An exact transcription is needed, beginning at the line with "Product (627, 942)" and ending at the last line of the listing, with pictures left out and nothing else added.

==== AVAILABLE DATA ====

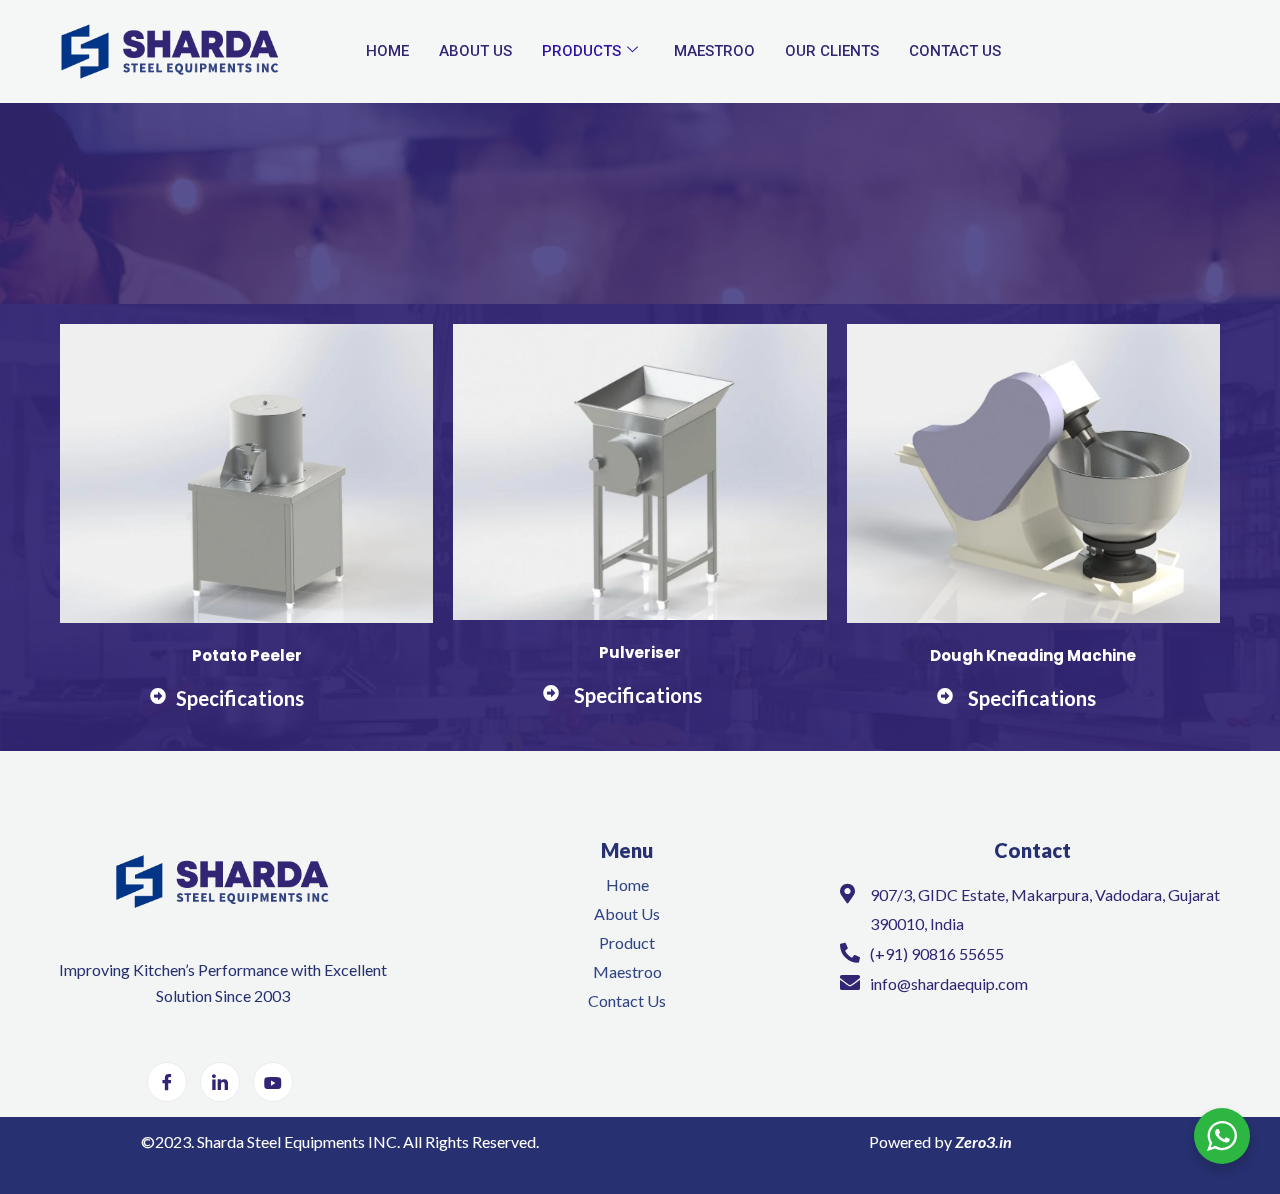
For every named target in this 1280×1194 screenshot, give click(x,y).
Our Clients (832, 51)
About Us (475, 51)
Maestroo (714, 51)
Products (581, 51)
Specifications (240, 698)
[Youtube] (273, 1082)
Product (627, 942)
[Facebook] (167, 1082)
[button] (246, 709)
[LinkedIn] (220, 1082)
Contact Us (955, 51)
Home (387, 51)
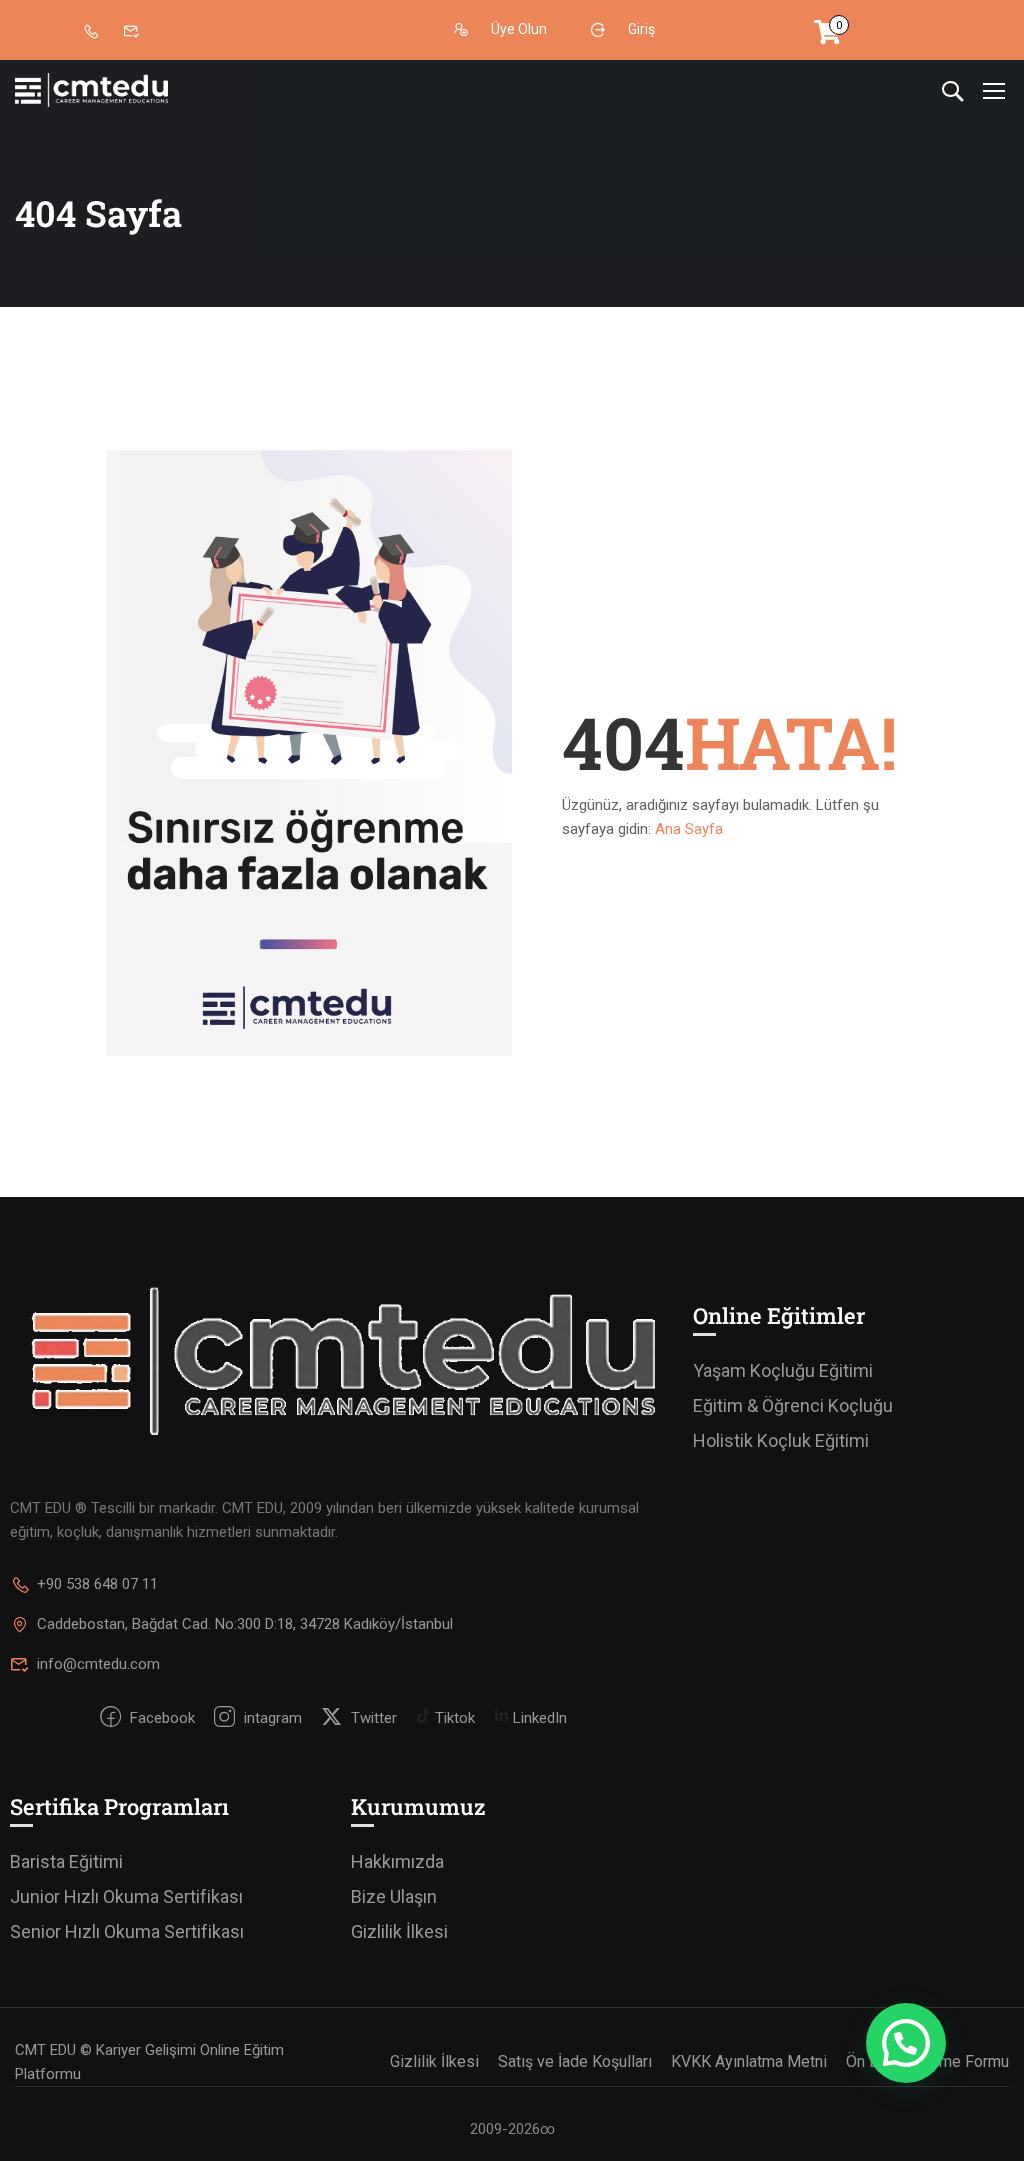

====

EXERCISE OUTPUT:
Product (627, 942)
[Facebook] (167, 1082)
[button] (246, 709)
[LinkedIn] (220, 1082)
Contact Us (955, 51)
Home (387, 51)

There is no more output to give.